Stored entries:
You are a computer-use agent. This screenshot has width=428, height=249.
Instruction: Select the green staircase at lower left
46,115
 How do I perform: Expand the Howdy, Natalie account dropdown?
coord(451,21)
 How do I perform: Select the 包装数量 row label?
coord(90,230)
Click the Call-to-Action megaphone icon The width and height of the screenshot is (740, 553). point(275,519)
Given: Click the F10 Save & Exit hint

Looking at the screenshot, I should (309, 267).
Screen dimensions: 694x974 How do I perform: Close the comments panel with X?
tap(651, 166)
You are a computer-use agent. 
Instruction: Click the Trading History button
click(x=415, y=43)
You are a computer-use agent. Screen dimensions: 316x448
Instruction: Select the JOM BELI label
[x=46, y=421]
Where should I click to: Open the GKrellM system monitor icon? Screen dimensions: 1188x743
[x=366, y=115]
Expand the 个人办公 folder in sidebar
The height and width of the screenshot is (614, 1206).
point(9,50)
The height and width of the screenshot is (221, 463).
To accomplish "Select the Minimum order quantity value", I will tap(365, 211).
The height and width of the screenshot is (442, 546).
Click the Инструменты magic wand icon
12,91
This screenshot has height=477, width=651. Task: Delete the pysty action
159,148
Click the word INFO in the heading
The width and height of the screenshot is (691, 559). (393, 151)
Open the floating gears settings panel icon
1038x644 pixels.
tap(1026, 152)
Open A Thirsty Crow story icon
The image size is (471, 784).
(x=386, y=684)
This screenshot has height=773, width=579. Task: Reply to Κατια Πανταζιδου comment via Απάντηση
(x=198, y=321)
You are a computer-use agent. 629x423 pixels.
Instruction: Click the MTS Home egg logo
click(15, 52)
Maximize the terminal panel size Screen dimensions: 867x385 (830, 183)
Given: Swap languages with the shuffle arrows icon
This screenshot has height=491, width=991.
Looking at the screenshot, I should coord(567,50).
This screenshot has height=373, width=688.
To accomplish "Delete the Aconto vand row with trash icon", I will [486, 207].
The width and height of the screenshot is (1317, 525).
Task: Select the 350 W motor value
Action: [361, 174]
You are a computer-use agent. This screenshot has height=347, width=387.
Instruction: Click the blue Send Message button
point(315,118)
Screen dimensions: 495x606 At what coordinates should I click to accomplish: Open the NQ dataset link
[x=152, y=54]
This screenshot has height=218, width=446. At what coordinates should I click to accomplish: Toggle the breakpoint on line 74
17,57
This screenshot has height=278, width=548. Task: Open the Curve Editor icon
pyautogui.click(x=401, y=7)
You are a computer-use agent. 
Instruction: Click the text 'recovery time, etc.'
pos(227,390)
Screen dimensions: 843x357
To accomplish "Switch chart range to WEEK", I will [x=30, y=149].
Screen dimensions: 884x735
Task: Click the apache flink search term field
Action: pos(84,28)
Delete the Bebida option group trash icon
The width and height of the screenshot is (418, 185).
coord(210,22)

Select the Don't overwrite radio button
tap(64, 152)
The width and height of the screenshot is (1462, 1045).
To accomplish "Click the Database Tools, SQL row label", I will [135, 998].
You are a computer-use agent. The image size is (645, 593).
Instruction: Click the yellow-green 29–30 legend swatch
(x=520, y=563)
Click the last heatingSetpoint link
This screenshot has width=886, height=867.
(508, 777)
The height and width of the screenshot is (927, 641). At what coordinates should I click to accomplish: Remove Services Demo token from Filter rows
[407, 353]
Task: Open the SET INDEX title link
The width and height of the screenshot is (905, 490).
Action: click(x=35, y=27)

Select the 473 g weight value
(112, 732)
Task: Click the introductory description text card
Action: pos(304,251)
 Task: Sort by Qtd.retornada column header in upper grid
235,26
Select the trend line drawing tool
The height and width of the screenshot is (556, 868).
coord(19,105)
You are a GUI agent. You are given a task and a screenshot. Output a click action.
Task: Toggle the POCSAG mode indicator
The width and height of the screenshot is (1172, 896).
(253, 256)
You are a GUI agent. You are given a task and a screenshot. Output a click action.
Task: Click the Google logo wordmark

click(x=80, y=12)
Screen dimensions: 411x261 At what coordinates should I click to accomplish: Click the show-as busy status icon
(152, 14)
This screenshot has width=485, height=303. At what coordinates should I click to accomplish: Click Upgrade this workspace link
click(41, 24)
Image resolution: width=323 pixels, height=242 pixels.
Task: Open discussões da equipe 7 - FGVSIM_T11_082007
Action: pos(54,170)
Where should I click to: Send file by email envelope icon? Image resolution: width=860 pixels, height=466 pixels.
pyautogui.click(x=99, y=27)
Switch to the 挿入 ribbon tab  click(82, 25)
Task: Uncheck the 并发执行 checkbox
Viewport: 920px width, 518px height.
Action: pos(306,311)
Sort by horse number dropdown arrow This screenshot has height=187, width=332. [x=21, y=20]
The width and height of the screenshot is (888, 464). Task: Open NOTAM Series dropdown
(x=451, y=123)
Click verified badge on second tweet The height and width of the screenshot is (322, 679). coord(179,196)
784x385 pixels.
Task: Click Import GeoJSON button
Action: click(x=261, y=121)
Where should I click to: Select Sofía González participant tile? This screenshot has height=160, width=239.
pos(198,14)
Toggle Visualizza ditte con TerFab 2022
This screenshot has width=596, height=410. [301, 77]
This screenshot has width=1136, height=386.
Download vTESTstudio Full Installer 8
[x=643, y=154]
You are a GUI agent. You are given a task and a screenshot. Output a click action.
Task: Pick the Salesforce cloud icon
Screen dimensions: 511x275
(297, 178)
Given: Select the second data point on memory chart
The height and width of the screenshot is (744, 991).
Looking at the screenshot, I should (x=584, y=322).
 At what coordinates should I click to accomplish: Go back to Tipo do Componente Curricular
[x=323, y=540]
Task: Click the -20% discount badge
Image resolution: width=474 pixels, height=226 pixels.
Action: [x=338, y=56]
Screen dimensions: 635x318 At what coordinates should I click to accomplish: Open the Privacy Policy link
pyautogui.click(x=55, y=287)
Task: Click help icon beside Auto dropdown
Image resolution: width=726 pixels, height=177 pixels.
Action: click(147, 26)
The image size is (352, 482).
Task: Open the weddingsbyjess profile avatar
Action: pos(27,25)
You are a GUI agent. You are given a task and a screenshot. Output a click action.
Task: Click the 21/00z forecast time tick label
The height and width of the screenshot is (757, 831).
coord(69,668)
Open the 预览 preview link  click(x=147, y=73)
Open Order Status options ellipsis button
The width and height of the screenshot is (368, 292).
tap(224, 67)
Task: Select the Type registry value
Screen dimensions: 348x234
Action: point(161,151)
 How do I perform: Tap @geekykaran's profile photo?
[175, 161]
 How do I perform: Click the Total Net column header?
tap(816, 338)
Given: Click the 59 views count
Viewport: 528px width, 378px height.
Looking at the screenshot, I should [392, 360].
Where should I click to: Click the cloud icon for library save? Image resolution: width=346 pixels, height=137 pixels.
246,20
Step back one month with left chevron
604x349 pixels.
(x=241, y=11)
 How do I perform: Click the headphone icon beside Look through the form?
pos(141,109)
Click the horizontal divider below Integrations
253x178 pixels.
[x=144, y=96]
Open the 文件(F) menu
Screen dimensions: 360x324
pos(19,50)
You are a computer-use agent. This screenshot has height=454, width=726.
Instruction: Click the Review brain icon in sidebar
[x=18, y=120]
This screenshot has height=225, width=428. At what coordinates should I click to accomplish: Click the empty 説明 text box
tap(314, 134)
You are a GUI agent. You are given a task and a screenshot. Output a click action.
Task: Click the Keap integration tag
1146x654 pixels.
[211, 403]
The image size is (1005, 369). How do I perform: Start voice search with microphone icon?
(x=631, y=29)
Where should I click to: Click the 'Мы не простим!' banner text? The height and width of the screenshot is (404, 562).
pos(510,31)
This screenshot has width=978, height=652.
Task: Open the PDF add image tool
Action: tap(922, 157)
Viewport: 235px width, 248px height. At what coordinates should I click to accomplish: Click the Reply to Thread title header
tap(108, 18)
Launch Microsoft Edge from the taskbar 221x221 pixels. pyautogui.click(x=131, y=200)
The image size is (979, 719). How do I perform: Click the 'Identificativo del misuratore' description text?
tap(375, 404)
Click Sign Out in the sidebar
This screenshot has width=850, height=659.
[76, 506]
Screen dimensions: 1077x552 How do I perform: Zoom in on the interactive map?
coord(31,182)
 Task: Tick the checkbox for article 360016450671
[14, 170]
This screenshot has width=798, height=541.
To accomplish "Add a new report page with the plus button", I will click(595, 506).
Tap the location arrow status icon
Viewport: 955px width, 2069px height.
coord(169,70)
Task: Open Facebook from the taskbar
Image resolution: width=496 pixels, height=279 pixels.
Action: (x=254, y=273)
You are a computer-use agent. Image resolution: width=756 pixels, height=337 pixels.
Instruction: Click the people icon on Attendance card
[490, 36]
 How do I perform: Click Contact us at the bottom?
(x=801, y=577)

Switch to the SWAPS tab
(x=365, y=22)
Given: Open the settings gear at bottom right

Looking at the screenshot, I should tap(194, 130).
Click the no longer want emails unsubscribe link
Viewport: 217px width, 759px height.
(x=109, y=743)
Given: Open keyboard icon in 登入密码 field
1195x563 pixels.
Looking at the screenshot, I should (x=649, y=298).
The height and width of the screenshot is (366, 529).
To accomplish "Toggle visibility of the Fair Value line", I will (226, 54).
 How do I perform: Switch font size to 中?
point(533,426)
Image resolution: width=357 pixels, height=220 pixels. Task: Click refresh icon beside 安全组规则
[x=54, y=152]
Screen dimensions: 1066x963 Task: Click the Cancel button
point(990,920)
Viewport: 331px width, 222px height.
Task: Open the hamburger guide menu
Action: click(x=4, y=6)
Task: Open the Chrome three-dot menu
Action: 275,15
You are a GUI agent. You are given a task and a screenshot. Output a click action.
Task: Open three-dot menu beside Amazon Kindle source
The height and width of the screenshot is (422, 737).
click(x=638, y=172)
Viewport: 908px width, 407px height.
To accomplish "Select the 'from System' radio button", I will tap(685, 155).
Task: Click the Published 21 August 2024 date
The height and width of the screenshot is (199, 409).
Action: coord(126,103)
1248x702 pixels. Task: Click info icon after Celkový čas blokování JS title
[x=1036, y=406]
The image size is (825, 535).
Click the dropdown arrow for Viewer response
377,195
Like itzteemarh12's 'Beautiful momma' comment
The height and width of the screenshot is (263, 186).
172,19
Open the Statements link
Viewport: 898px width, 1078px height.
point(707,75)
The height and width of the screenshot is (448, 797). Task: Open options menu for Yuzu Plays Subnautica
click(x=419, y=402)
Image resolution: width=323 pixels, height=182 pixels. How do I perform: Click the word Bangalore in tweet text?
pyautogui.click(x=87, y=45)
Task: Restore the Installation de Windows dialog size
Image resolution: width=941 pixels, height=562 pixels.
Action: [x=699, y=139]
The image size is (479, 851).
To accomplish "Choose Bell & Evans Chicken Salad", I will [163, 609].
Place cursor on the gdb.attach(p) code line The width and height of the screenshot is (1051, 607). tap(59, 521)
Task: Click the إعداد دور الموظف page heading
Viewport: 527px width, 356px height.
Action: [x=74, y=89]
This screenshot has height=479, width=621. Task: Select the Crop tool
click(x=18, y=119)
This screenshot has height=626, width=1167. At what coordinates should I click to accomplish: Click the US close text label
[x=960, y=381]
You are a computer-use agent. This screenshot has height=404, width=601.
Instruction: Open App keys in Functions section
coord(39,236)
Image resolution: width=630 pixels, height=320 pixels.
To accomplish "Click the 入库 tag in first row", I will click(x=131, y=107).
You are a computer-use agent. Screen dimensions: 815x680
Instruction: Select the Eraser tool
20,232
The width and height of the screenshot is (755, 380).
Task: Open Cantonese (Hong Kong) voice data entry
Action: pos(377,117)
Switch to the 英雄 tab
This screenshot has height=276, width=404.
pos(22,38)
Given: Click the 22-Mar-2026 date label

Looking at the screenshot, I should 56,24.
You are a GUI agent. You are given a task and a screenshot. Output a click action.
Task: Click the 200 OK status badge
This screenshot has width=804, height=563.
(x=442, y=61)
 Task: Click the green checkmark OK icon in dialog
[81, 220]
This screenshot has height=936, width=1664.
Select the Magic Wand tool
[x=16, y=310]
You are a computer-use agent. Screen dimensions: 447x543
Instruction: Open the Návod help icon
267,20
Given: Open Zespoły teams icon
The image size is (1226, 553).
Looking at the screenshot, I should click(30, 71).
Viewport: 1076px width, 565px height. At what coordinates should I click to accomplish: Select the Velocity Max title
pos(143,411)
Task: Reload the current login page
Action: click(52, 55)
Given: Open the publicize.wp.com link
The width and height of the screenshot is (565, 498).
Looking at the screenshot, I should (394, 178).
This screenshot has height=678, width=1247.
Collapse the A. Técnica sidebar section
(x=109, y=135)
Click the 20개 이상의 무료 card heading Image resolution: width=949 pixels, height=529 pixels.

DIRECTIONS FOR THIS TASK: Above are the records; print exactly the lines from the line with "Sort by horse" to the line with "This screenshot has width=1136, height=386.", including both, and nothing else.

OUTPUT OF THE EXERCISE:
Sort by horse number dropdown arrow This screenshot has height=187, width=332. [x=21, y=20]
The width and height of the screenshot is (888, 464). Task: Open NOTAM Series dropdown
(x=451, y=123)
Click verified badge on second tweet The height and width of the screenshot is (322, 679). coord(179,196)
784x385 pixels.
Task: Click Import GeoJSON button
Action: click(x=261, y=121)
Where should I click to: Select Sofía González participant tile? This screenshot has height=160, width=239.
pos(198,14)
Toggle Visualizza ditte con TerFab 2022
This screenshot has width=596, height=410. [301, 77]
This screenshot has width=1136, height=386.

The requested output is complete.